Having come to strongly oppose Sukarno, Princen initially placed some hopes in
Suharto, who overthrew him in the
Transition to the New Order following the 1965 attempted coup d'état of the
30 September Movement and whose coming to power had the incidental effect of getting Princen released from prison after four years. The Suharto regime proved both extremely brutal and highly corrupt: "My opinion of Mr. Suharto changed at the moment he started gathering as much money as he could for himself." In the late 1960s, Princen was a correspondent for Netherlands Radio and several Dutch newspapers. This was directly connected with his work as a human rights activist, in which he was to spend most of his time and energy for the remainder of his life. In 1966 Princen founded and headed Lembaga Pembela Hak-Hak Azasi Manusia (Indonesian Institute for the Defense of Human Rights). It was the first human rights organization in Indonesia, and which handled many high-profile cases during the years of the Suharto dictatorship and provide a reliable alternate source of news to Western journalists in Jakarta. Among the earlier campaigns which Princen conducted was on behalf of the left-wing writer
Pramoedya Ananta Toer, imprisoned and tortured by the Suharto regime. At the end of 1969 he published, jointly with the journalist Jopie Lasut, an extensive report on the mass murder of Communist sympathizers at
Purwodadi in Middle Java – for which Princen and Lasut were arrested and interrogated. This was followed in the early 1970s by Princen's prominent role in creating a larger organization, the Indonesian Legal Aid Institute (LBHI), where he met with many other human rights figures including
Adnan Buyung Nasution, Frans Winarta,
Besar Mertokusumo,
Yap Thiam Hien, Victor D. Sibarani,
Mochtar Lubis,
Albert Hasibuan and members of the younger generation of activists. The eulogy published after his death by the Indonesian oppositional news and commentary website Laksamana. Net noted that
Prisoner again, labor advocate, political reformer As under Sukarno, Princen was jailed several times under Suharto – mainly on charges of organizing illegal political protests. In January 1974, the visit of the Japanese Prime Minister
Tanaka Kakuei led to riots in Jakarta. Ostensibly fuelled by resentment of Japanese exploitation of Indonesia's economy, and to start with possibly encouraged tacitly by some Army commanders, this so-called "

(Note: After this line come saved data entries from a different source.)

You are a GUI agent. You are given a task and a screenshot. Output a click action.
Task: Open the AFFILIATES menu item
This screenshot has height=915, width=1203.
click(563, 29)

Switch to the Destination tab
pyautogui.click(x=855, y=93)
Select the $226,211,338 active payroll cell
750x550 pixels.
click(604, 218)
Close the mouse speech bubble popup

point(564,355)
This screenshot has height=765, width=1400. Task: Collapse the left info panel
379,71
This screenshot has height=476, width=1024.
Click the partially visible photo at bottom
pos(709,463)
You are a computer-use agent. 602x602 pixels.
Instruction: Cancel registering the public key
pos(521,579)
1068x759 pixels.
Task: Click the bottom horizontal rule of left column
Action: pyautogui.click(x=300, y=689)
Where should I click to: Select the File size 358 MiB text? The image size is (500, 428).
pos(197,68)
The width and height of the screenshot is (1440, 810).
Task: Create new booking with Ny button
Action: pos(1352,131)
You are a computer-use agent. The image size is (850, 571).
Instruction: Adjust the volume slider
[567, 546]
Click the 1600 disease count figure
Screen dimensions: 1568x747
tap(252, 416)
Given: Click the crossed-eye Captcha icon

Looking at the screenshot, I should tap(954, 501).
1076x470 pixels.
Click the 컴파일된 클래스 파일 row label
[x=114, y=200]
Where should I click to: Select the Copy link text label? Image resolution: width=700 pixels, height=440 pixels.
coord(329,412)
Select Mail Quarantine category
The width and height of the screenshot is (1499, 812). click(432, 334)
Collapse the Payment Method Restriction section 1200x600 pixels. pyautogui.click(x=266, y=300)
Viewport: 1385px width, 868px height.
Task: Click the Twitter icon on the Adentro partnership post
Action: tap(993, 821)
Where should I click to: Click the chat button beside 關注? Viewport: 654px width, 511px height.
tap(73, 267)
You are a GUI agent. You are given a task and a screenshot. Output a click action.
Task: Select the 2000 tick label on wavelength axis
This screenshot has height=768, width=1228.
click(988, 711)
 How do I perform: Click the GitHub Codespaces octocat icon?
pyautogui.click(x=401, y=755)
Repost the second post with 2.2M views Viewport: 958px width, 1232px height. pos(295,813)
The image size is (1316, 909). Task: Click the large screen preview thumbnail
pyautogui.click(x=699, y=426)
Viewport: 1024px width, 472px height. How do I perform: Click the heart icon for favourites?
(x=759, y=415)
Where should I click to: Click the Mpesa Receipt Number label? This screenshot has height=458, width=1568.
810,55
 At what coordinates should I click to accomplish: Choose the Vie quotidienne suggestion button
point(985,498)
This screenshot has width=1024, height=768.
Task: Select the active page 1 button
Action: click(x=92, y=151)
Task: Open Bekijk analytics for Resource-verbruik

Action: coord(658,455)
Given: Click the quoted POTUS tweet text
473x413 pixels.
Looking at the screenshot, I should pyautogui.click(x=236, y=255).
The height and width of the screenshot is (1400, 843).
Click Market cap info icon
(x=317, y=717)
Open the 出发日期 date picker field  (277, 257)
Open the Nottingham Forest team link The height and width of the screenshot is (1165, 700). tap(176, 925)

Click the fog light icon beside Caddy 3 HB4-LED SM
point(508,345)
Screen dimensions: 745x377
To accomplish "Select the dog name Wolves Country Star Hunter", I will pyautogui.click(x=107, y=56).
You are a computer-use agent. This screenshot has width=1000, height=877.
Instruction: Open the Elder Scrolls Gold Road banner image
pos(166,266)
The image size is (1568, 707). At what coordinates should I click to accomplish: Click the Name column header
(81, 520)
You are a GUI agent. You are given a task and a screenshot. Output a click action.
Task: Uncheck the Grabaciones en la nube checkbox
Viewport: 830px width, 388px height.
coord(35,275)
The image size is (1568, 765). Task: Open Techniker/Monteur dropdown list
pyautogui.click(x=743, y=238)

Malari Affair" escalated and came to express repressed resentment about the growing gap between rich and poor in Indonesian society and the bureaucratic capitalists connected with the regime. Involved as an outspoken human rights activist, Princen was imprisoned, where he spent the next two years (1974–1976). In early 1990 Princen had a major role in founding the Merdeka Labor Union (Serikat Buruh Merdeka – "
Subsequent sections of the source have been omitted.